Existe-t-il une Russie anti-guerre ?

samedi 10 septembre 2022, par Courant Alternatif

D’après ce qu’on a cru savoir, l’entrée en guerre de la Russie contre l’Ukraine n’a entraîné ni déchaînement nationaliste ni large adhésion. Impossible évidemment de se faire une idée précise de l’ampleur des sentiments éprouvés et encore moins d’en chiffrer l’importance à la manière d’un vulgaire institut de sondage, mais on peut comprendre qu’une bonne partie des habitants d’un pays encore traumatisé par les retours des cercueils durant la longue guerre d’Afghanistan, ou les attentats sanglants liés à la guerre en Tchetchénie y regardent à deux fois avant d’applaudir à un nouveau conflit.


Cette impression s’est construite sur la base de témoignages des premiers jours de l’invasion de l’Ukraine alors que la tenaille propagandiste et répressive de l’Etat russe n’était pas encore totalement en place, ce qui lui confère une présomption de crédibilité.
Par la suite les choses ont changé. Bien sûr, la propagande nationaliste du Kremlin s’est structurée à coup de mise au pas des médias, mais elle fut aussi confortée aux yeux de la population par une incroyable vague russophobe qui a déferlé sur les réseaux sociaux venus d’Occident faisant état de l’infériorité génétique des russes ou par le principal porte-parole de la propagande de l’État ukrainien United News, suivi par la moitié des journalistes du pays, qui traite constamment les Russes d’« orques » (Selon Sotsyalnyi Rukh - Mouvement social - organisation anticapitaliste, féministe et écologiste ukrainienne). Pas étonnant donc qu’une partie de ces Russes initialement simplement critiques ou sceptiques se soient mis à pencher du côté du soutien à Poutine d’autant qu’il était impossible de ne pas constater un manque d’équilibre entre l’acceptation à l’Ouest des guerres que les américains ont le droit de mener pour leur « sécurité » et la condamnation de celles menées par la Russie, « pour les mêmes raisons » selon le Kremlin.

Là encore, difficile de mesurer précisément le poids de ces sentiments fluctuants, mais ce qui est certain c’est que si l’ambiance n’est pas à l’ouverture d’espaces béants opposés à la guerre dans la Russie poutinienne, les oppositions existent et se manifestent plus qu’on aurait pu le supposer ; et que celles et ceux qui en sont les acteurs font preuve d’une très forte détermination qui laisse espérer qu’ils sont les germes d’une colère populaire qui pourrait bien exploser un jour contre le régime, à l’inverse de l’implosion qui a vu la fin du régime stalinien.
Les protestations sont multiformes et inventives, parfois violente ou spectaculaires, que ce soit par des grèves comme dans l’automobile ou des actes de désobéissance civile, mais toujours réprimées.

La répression

En 2004 la Russie s’est dotée d’une loi fédérale sur les rassemblements qui s’est renforcée en 2014, sapant à la base le droit de manifester (Amnesty). Le résultat c’est que les rassemblements spontanés sont interdits, que les manifestations ne peuvent avoir lieu aux alentours de très nombreux lieux (prisons, tribunal, établissements culturels, éducatifs ou médicaux, centres commerciaux, stations de transports, etc.) rendant l’accès au centre-ville quasi impossible. En parallèle la police est de plus en plus brutale et les peines infligées par les tribunaux de plus en plus lourdes (par exemple, le montant des amendes a explosé, passant de 55 euros en 2012 à 3500 en 2021).

== == ==

= Consignes de travail =
- 1) Recopiez le passage de l’extrait sur la Russie anti-guerre qui va de « Là encore, difficile » à « mais toujours réprimées. ».
- 2) Traduisez en anglais la phrase suivante de l’extrait sur la Russie anti-guerre : « Cette impression s’est construite sur la base de témoignages des premiers jours de l’invasion de l’Ukraine alors que la tenaille propagandiste et répressive de l’Etat russe n’était pas encore totalement en place, ce qui lui confère une présomption de crédibilité. »

= Données à examiner =

== == ==

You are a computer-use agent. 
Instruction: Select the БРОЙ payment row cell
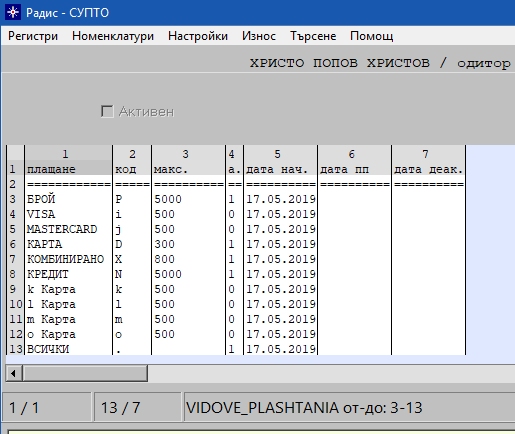(68, 199)
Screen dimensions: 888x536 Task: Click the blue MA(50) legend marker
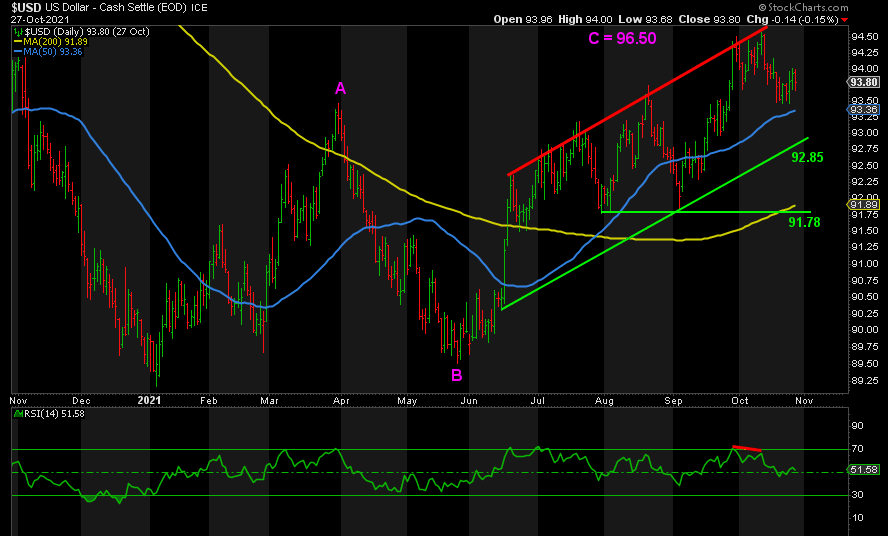pos(18,52)
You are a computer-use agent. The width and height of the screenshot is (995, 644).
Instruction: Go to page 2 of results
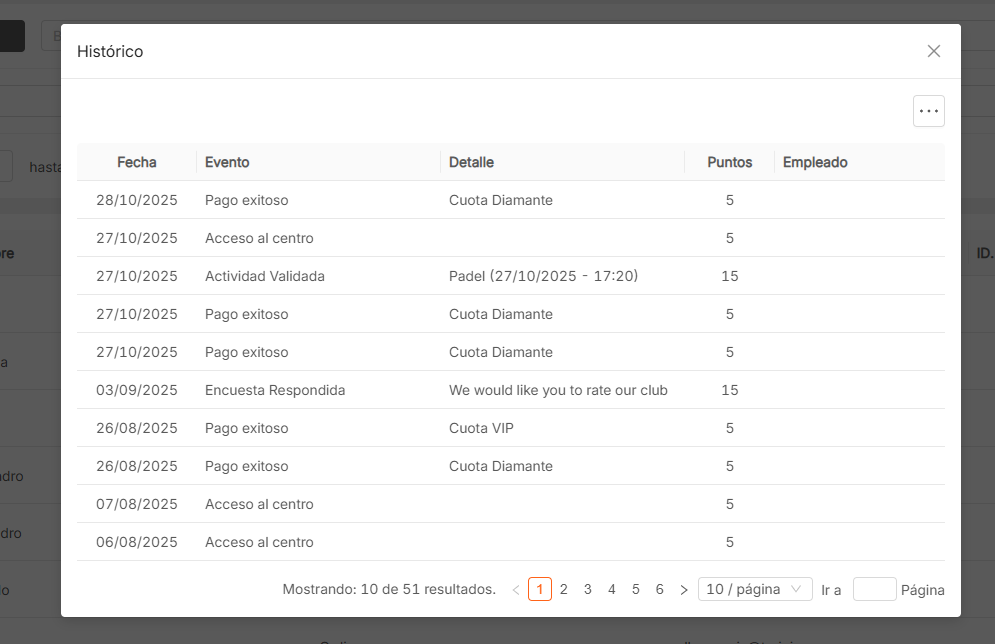click(564, 590)
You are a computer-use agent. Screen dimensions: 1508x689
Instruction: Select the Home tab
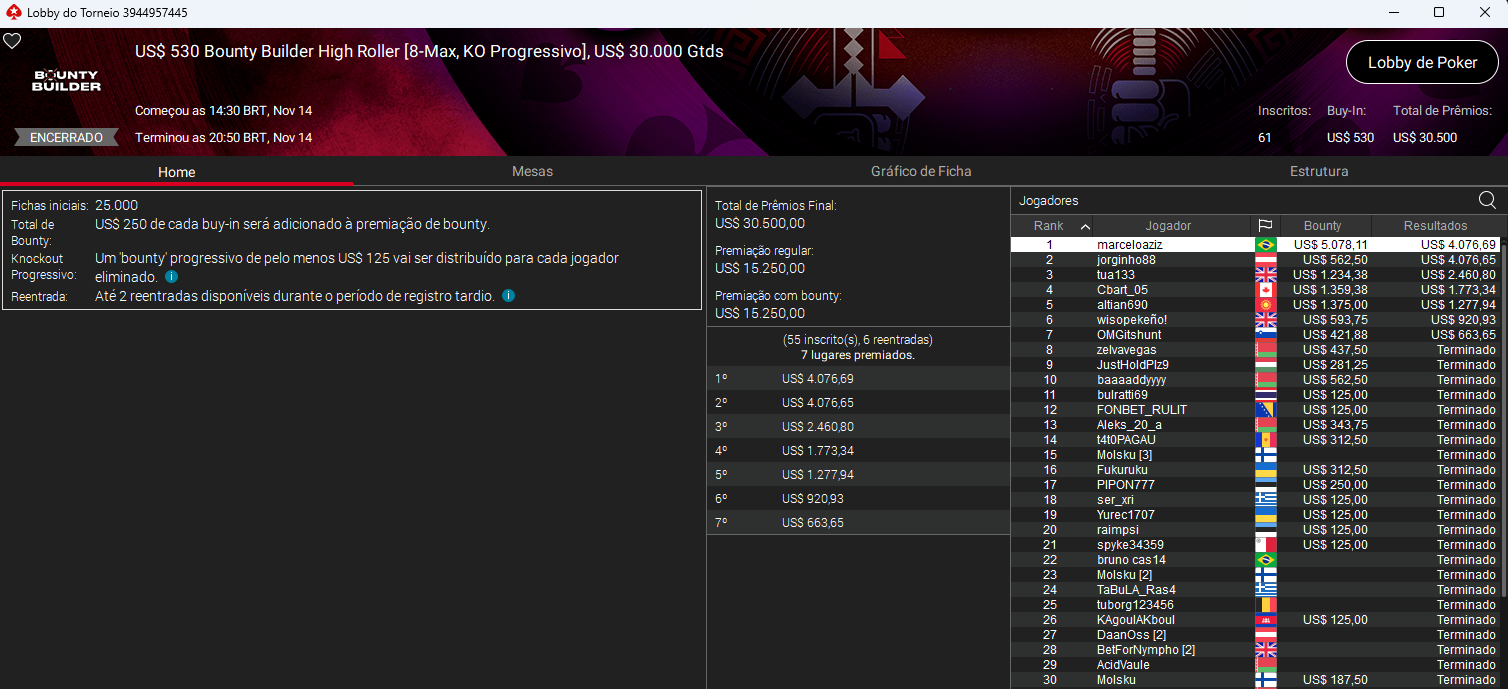(176, 171)
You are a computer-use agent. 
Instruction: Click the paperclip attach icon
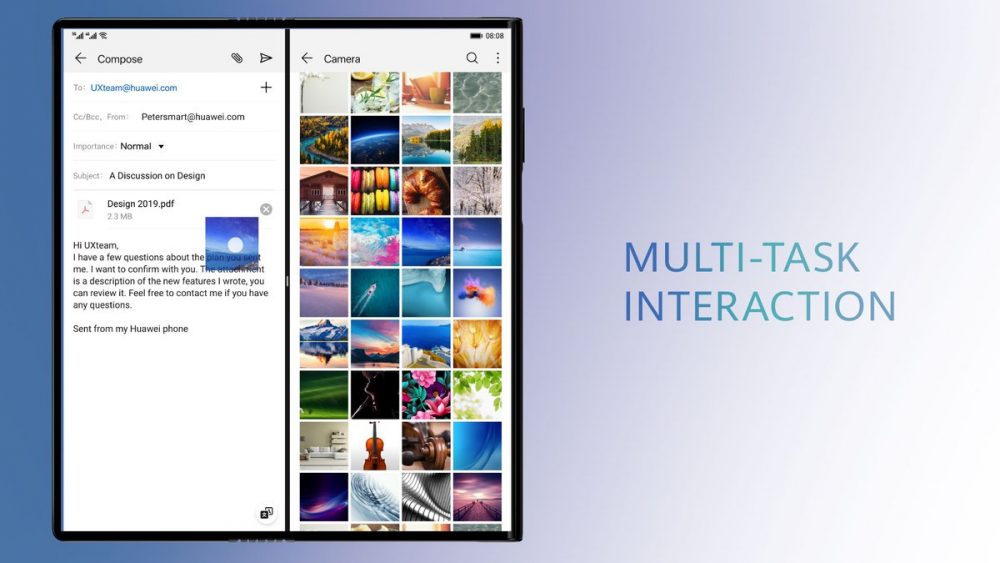pos(237,59)
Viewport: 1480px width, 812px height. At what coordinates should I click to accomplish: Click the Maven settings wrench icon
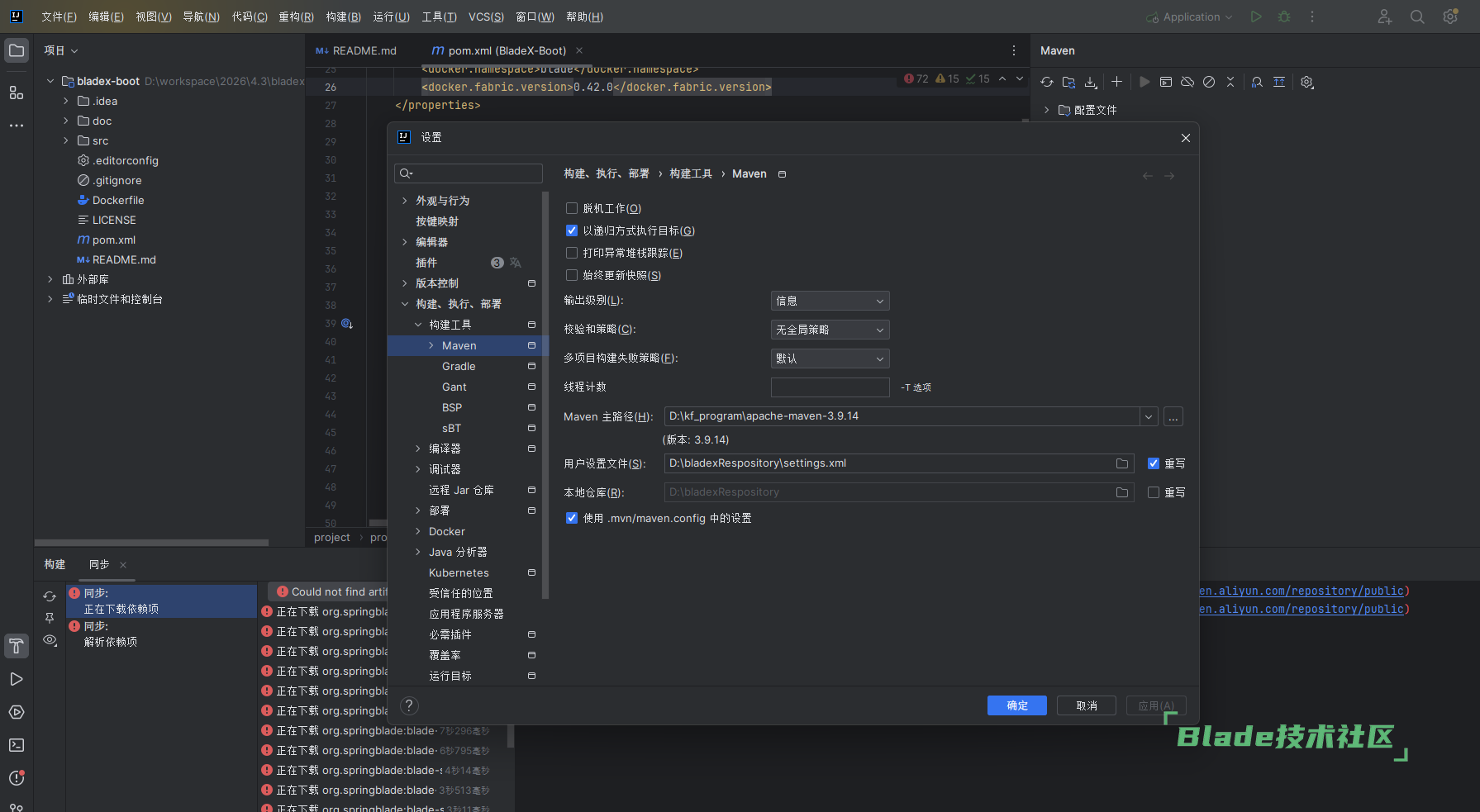click(1306, 82)
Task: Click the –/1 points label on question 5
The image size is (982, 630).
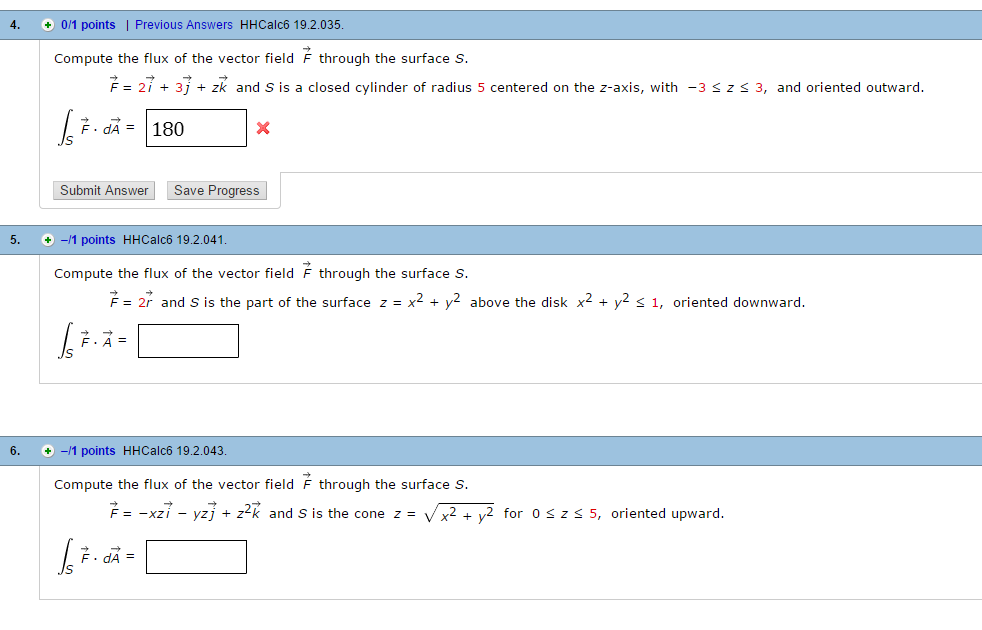Action: (x=87, y=240)
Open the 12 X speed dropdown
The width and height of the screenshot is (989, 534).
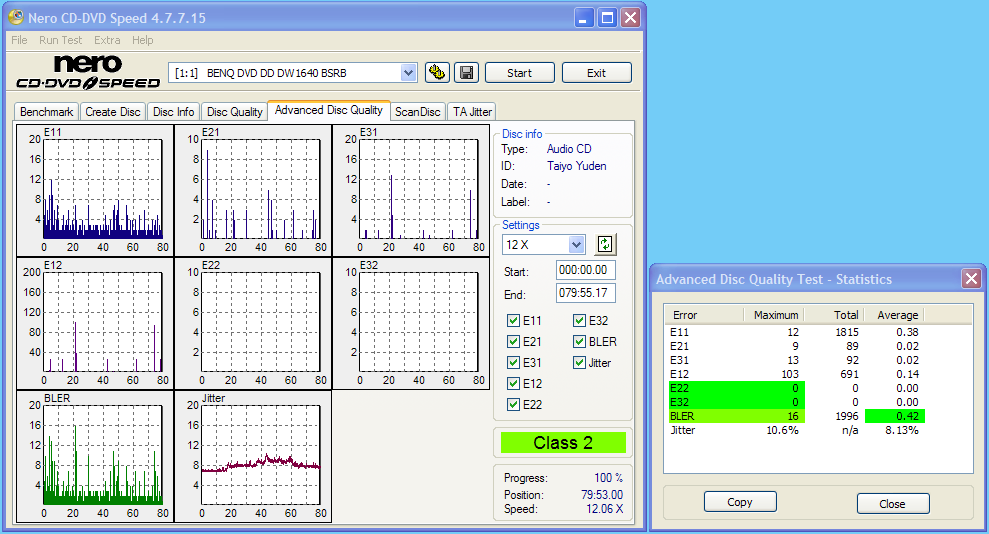click(576, 244)
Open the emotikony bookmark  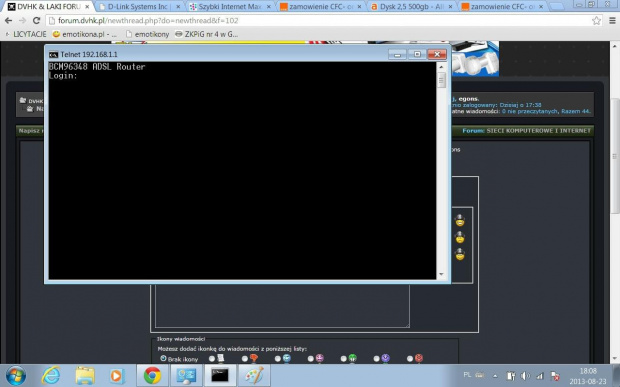147,34
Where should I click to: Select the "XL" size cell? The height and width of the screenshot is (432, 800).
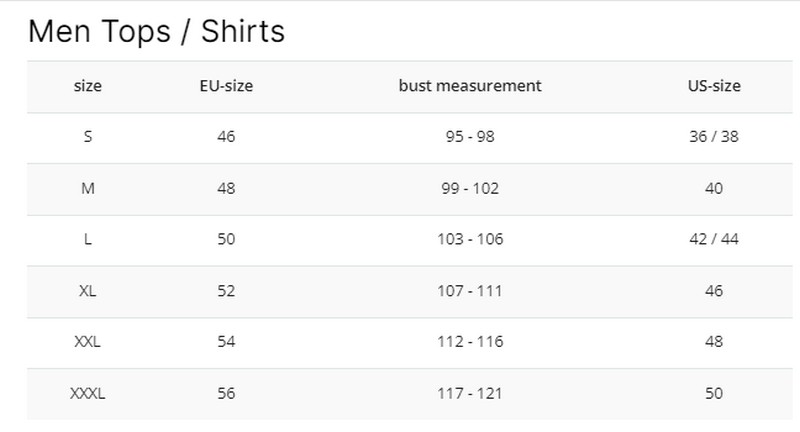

== == ==

= Résultats obtenus =
- 1)
Là encore, difficile de mesurer précisément le poids de ces sentiments fluctuants, mais ce qui est certain c’est que si l’ambiance n’est pas à l’ouverture d’espaces béants opposés à la guerre dans la Russie poutinienne, les oppositions existent et se manifestent plus qu’on aurait pu le supposer ; et que celles et ceux qui en sont les acteurs font preuve d’une très forte détermination qui laisse espérer qu’ils sont les germes d’une colère populaire qui pourrait bien exploser un jour contre le régime, à l’inverse de l’implosion qui a vu la fin du régime stalinien.
Les protestations sont multiformes et inventives, parfois violente ou spectaculaires, que ce soit par des grèves comme dans l’automobile ou des actes de désobéissance civile, mais toujours réprimées.

- 2) This impression was built on the basis of testimonies from the first days of the invasion of Ukraine, when the propagandistic and repressive vise of the Russian state was not yet fully in place, which gives it a presumption of credibility.